How Uber ensures Apache Cassandra®’s tolerance for single-zone failure

Uber has been running an open-source Apache Cassandra® database as a service that powers a variety of mission-critical online transaction processing (OLTP) workloads for more than six years now at Uber scale, with millions of queries per second and petabytes of data. As Uber operates data centers in multiple zones across multiple regions, a Cassandra cluster at Uber typically has its nodes spread across multiple zones and regions. With high availability being essential for Uber’s business, we’d like to have Cassandra’s availability unaffected in the scenario of a single zone going down.

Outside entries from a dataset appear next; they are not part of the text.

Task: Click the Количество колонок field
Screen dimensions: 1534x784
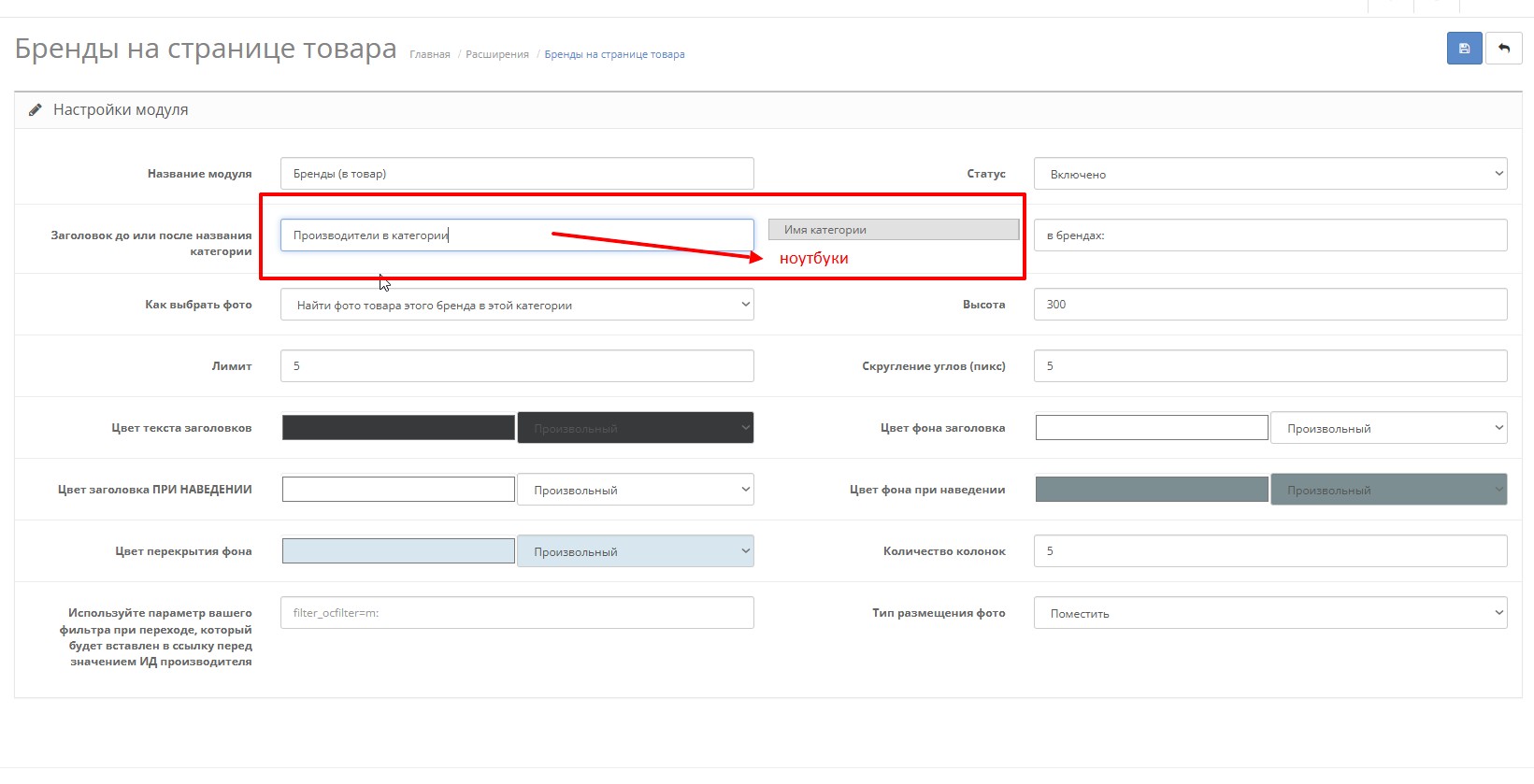Action: pos(1269,551)
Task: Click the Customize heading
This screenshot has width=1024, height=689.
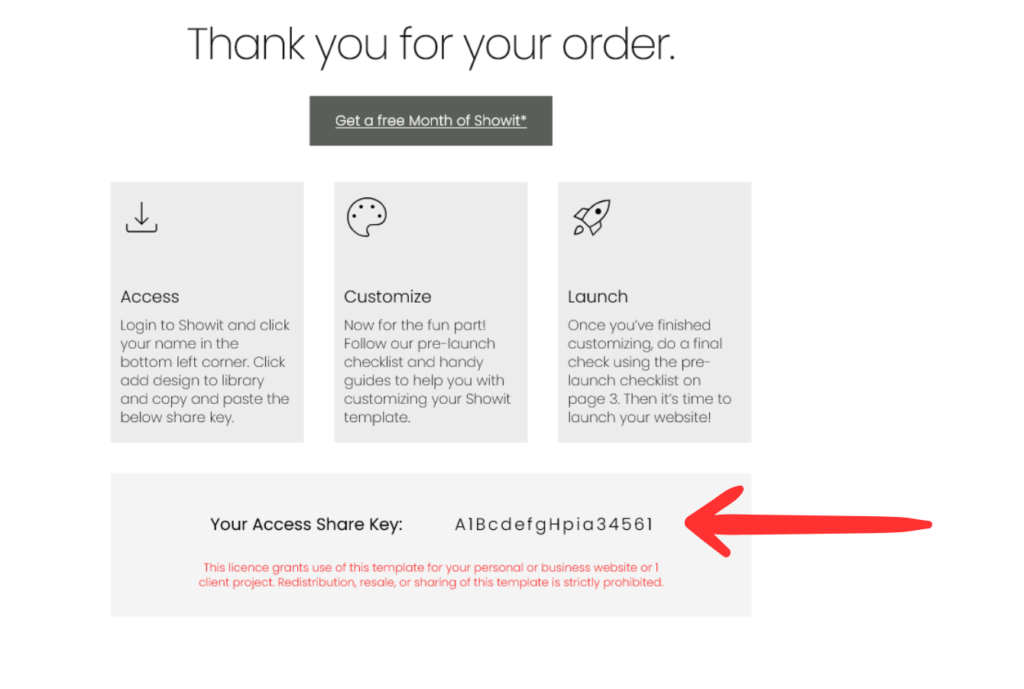Action: 387,296
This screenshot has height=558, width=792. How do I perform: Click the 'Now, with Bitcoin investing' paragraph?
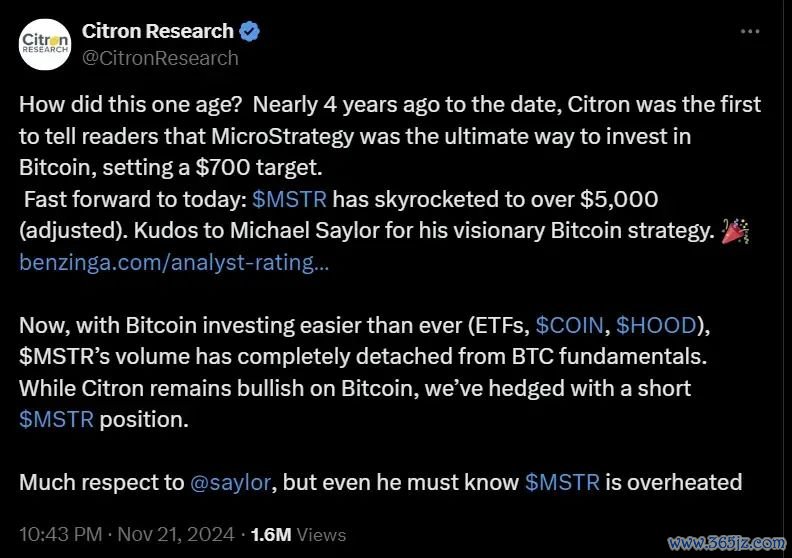tap(365, 373)
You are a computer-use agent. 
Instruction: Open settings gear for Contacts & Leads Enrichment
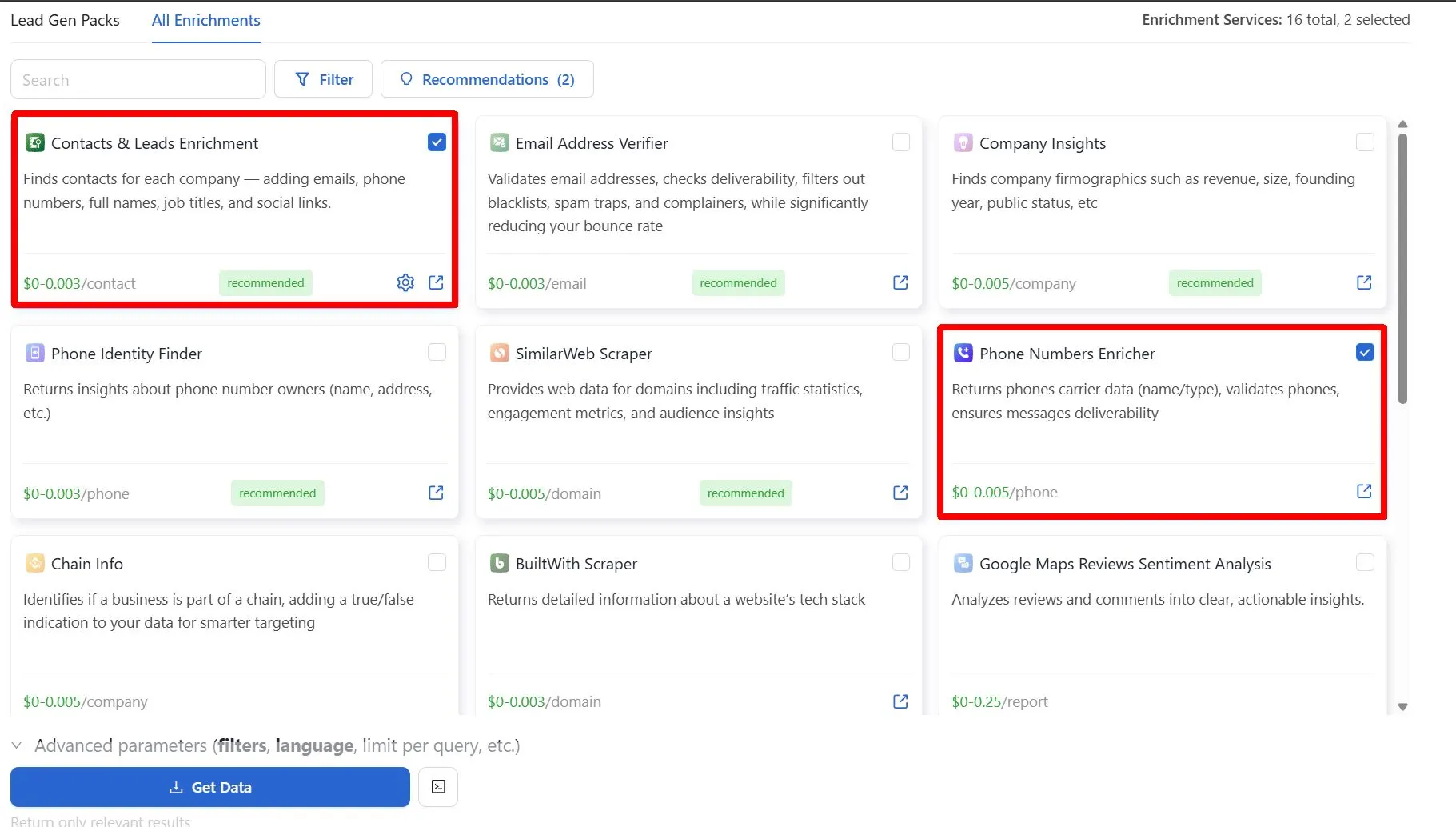click(405, 282)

This blog shows how we ensured the single-zone failure tolerance for Cassandra, and particularly how we converted the large Cassandra fleet in real-time with zero downtime from non-zone-failure-tolerant to single-zone-failure tolerant.

SZFT: Single Zone Failure Tolerant

Cassandra naturally supports multiple copies of data. One of the biggest benefits of having multiple copies of data is high availability: if a minority of copies becomes unavailable, the majority of copies can still be accessed. When a Cassandra cluster is deployed across multiple availability zones, we would like to ideally have all the copies distributed evenly among the zones so that an impact to a zone does not impact user requests.

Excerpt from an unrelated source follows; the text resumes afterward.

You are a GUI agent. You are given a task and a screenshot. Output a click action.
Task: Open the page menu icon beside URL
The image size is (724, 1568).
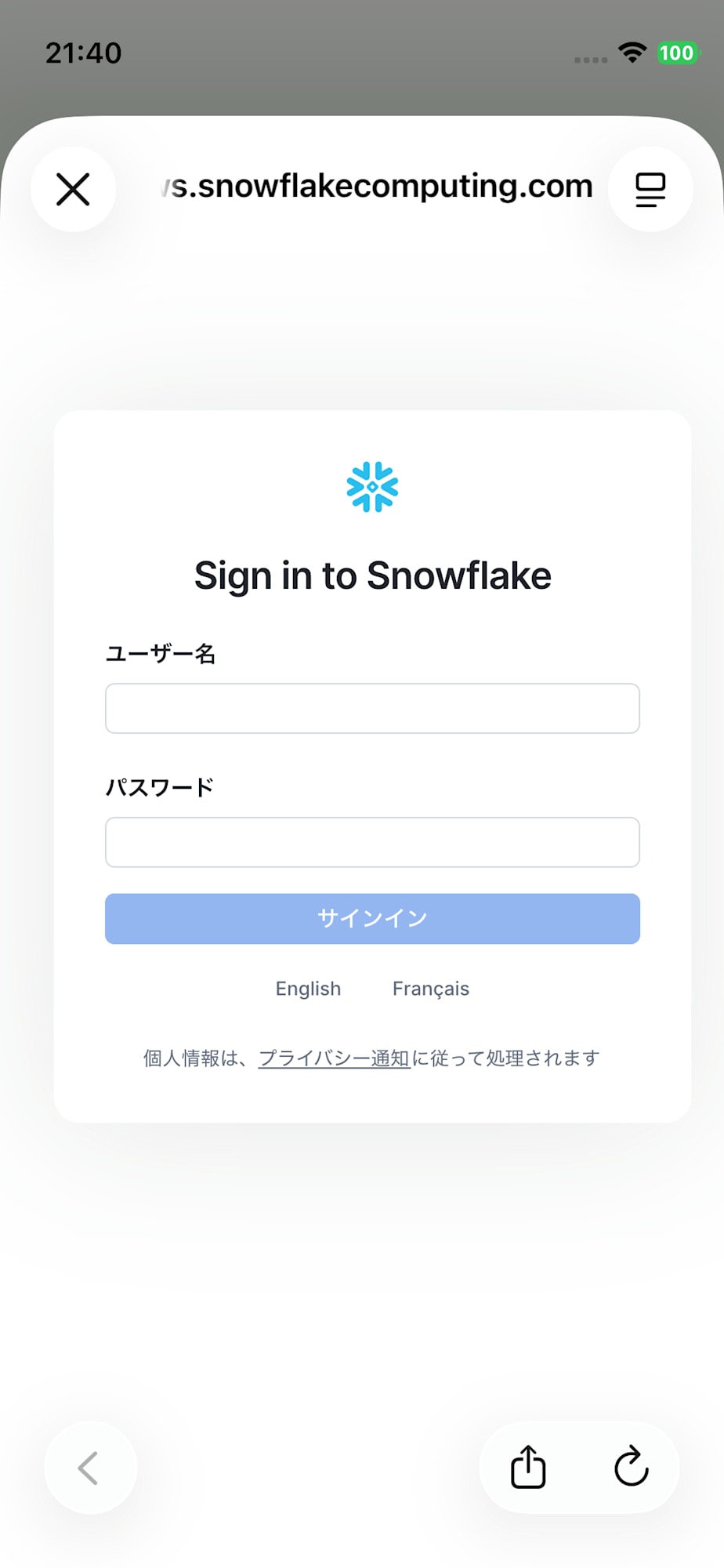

Figure 1: Single Zone Failure and Availability Impact.

Figure 1 illustrates the problem. In this example, the replication factor is 3. A data record is considered available when the majority of its copies are available. When zone 1 is down, data record 1 becomes unavailable because it loses the majority (two) of its copies. Meanwhile however, data record 2 is still available because it happens to have a minority (only one) of its replicas placed in the failed zone. If all data records had their replicas placed in the same way as data record 2 where the replicas are evenly distributed across the zones such that each zone contains only a minority of the copies, then the failure of any single zone would have no impact on the overall availability.

Cassandra inherently supports separating the replicas with a feature that logically groups the nodes. Replicas are then separated by the groups. The grouping is done via a file called cassandra-rackdc.properties.

In this feature, each Cassandra node is assigned with two properties: dc and rack. For example, a Cassandra node in region 1 would be configured as the following:

When the replication strategy is NetworkTopologyStrategy, within a dc, for any data record, Cassandra’s replica placement algorithm places replicas onto as many racks as possible. This is illustrated in the below figure:

Figure 2: The Desired Setup: Grouping the Nodes by Zone.

The setup in Figure 2, assuming replication factor is 3, is a desired setup that is SZFT (single zone failure tolerant). No matter which single zone goes down, there will still be two healthy replicas in the other zones serving reads and writes, for any data records.

Uber was not using the setup in Figure 3–we simply didn’t take advantage of the “rack” property. All the Cassandra nodes were assigned the same “default” value for the rack property, resulting in only one unique rack value in the region. Replicas failed to be properly separated because to separate replicas multiple values for the rack property are needed. As a result, a majority or potentially all replicas can be placed in the same zone, as illustrated in the below figure:

Figure 3: Uber’s Old Setup: Single Unique Rack.

At a high level, solving the problem for Uber essentially meant the transition from the single-rack setup (in Figure 3) to the multi-rack setup with a zone-based rack assignment strategy (in Figure 2). The transition posed multiple challenges. Let’s see what they are and how we overcame them at Uber.

It proved impractical to transition in-place the existing nodes in a region from the single-rack setup to the multi-rack setup. This is because if a node associated with a new rack is introduced to an existing single-rack node setup, it will immediately make the new member a hotspot. As already stated, Cassandra’s replica placement algorithm places replicas onto as many unique racks as possible. The moment a node brings a second rack to Cassandra, all the data records will each place a replica onto the new rack, even though there is only one node in it! Figure 4 well illustrates the problem:

Figure 4: Hotspot Issue When Introducing a New Rack to a Single-Rack Setup.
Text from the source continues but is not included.